8. It is widely accepted that sentences for certain crimes have gotten too long and too expensive over the last forty years, increasing sentences far above what the sentencing method of the current Criminal Punishment Code (CPC) code score called for. This is primarily due to the mandatory minimum sentence statutes such as the 10-20-Life and the Prisoner Releasee Reoffender (PRR) laws and the so-called enhancement statutes which reclassify and increase the degree and punishment of a crime (such as using a deadly weapon during a crime and the Habitual Felony Offender law) that were enacted over 20 years ago. By now repealing those statutes and applying them retroactively to prisoners previously sentenced, sentences could be reduced to what the proper sentence would have been at the time of sentencing.
9. No more “Per Curiam Affirmed” (PCA) throwaway opinions from Florida’s District Courts of Appeals (DCA) in criminal appeals. With a PCA, neither the prisoner nor his appellate lawyer will ever know if the DCA even read the appellate briefs, much less reached the merits of the appeal. After the State pays for preparing the trial transcripts and case records, pays for the defense and State appellate attorneys to write the appellate briefs, and pays for the cost of prison, the DCA judges should at least be required to write a real opinion on the merits of each case, as other states require appellate judges to do. With PCAs, no one except the employees of the District Courts of Appeal in Florida know if any appellate judge even read the Briefs, much less analyzed them. For all the public knows, appellate briefs just pile up on a judge’s law clerk’s desk unread until they are rubber-stamped “Per Curiam Affirmed” (PCA) so they can get out of the office and still make happy-hour on free taco night at the local watering hole. An appellate judge who will not bother to write a detailed decision in every felony case appeal is in the wrong job. There are plenty of potential appellate judges who would love to write appellate opinions in every felony appeal. After all, less than 2% of felony defendants in Florida go on to have a jury trial. For more, see here.

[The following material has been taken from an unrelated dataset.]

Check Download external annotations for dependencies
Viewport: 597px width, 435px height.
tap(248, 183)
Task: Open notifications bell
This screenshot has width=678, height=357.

10. Each Florida County should have to pay a fair share of prison costs for prisoners sentenced from that county. Locally elected Circuit Court judges and State Attorneys have an incentive to maximize prison sentences (and not so coincidentally, get local troublemakers out of their county) when the prison costs are paid for by the residents of the other 66 counties in Florida, every time they pay a sales-tax. (Florida prison costs are largely funded by Florida’s sales-taxes; about $.50 out of the $6 sales tax on any $100 purchase goes to funding the Florida’s prison.)
At a minimum, a new law should require that whenever a judge uses his/her unlimited discretion to sentence someone to serve consecutive sentences, or to exceed the CPC scoresheet sentence to the statutory maximum sentence, the county of sentencing should be required to pay FDOC for all prison costs incurred for the consecutive part of the sentence or the part that exceeds the CPC sentence length. Furthermore, all sentencing documents should also include an estimated prison cost to taxpayers for that sentence and be signed by both the judge and by the prosecutor to show that they are aware of the cost of each prison sentence to the taxpayers of Florida.